Follow me, and I will break your heart.
Readers should consider these words as a warning. Jorg will indeed break your heart, and not in a way you can anticipate. We’ve followed him through over ten years of his life. We’ve lived his journey from the storm-struck thorns to the throne of Renar. And still he continues to surprise us, in good ways as well as bad.Jorg is now aged twenty, and the Hundred have been summoned to a Congress wherein the empire’s kings and their advisers will meet to decide the matter of the next emperor. The throne has sat empty for over a hundred years, but of course Jorg plans to remedy that with his secret knowledge, stalwart companions and unique brand of tact and diplomacy.
“I’ve been to Congression before, Makin. I know what games they play there. This year we’re going to play a new game. Mine.”In addition to the upcoming Congress, however, an even bigger challenge awaits, and the broken empire must prepare itself for the biggest threat to humanity since the Day of a Thousand Suns: the invasion of the Dead King’s armies.
Emperor of Thorns follows the format we’ve become accustomed to: flashbacks from years earlier interposed among the present-day storyline in a way that creates suspense, builds tension and reveals key pieces of information at critical moments. However, there is a new addition: a third-person account of the necromancer Chella, a character who was central to the storyline of the previous book but was only ever seen from Jorg’s point of view. This particular addition made for some interesting insights into her character, as well as giving us inside information about the Dead King and his legions. However, I didn’t really engage with her chapters well enough to be able to sympathise with her character, and was a little bit glad that her chapters were few and far between.Some of my favourite parts of the Broken Empire trilogy are the tales of the road, and we are treated to a fair few of them here. Typically grim yet delightful, these anecdotes about Jorg’s younger days with his road brothers serve a higher purpose here than in previous books, as they are used to reveal more to us about Jorg’s tragic and twisted childhood. Secrets that were only partially revealed or hinted at before – such as Jorg’s burning hatred for the clergy – are now fully unveiled in ways that will undoubtedly cause discomfort in most readers. Lawrence continues to display a penchant for putting the ‘dark’ in ‘dark fantasy’, but somehow the horror and violence is never simply gratuitous: rather, it’s used to deliberately manipulate the reader’s emotional response and force us to acknowledge that his protagonist has been brutally moulded and pushed to similar violence by these horrific external events, rather than just because of his “dena”.

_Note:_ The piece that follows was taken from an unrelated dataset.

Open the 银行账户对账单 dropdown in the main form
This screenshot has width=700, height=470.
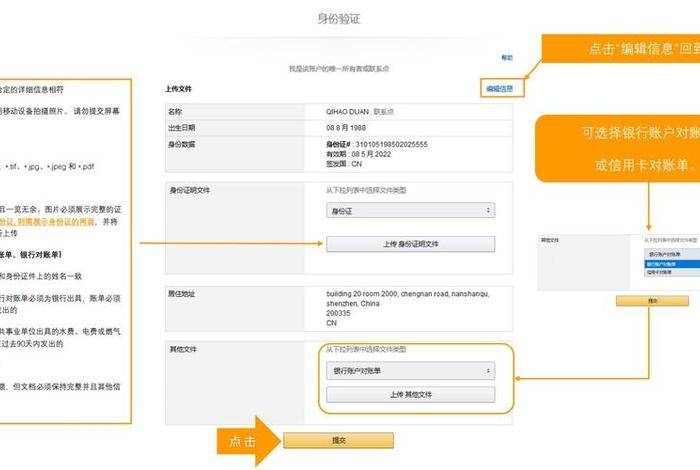pyautogui.click(x=410, y=371)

Another great aspect of this book was the scale: we are shown much more of the broken empire than ever before. King of Thorns varied between the rocky highlands of Renar, Maladon in the icy north and the fetid swamps of Cantanlona; Emperor of Thorns follows Jorg even further, from the lifeless wastelands of the Iberico (the dangers of which range from fires to dogs) to the desert city of the mathmagicians, from the silent horrors of flooded ghost towns to the affluent city of Vyene. We’re continually provided with great narrative variety and haunting yet spectacular imagery.The writing is, as always, a joy to read. There are so many amusingly casual turns of phrase, as well as the frequently poetic musings of Jorg’s internal monologue and the brilliantly integrated hints of both past events and things to come. Another of my favourite aspects of the books has always been the delicious clues about the true nature of the broken world. There are plenty of those clues here, my personal favourites being the hilariously sanctified “guardian” of the Gilden Gate, the martial teachings of “Lee”, and of course the ironic original function of the empire throne itself.
All in all, Emperor is a spectacular finish to a brilliantly original fantasy series. Does Jorg find redemption? You’ll have to read it and find out. Think you’ve guessed how it’s all going to end? I can guarantee that you haven’t.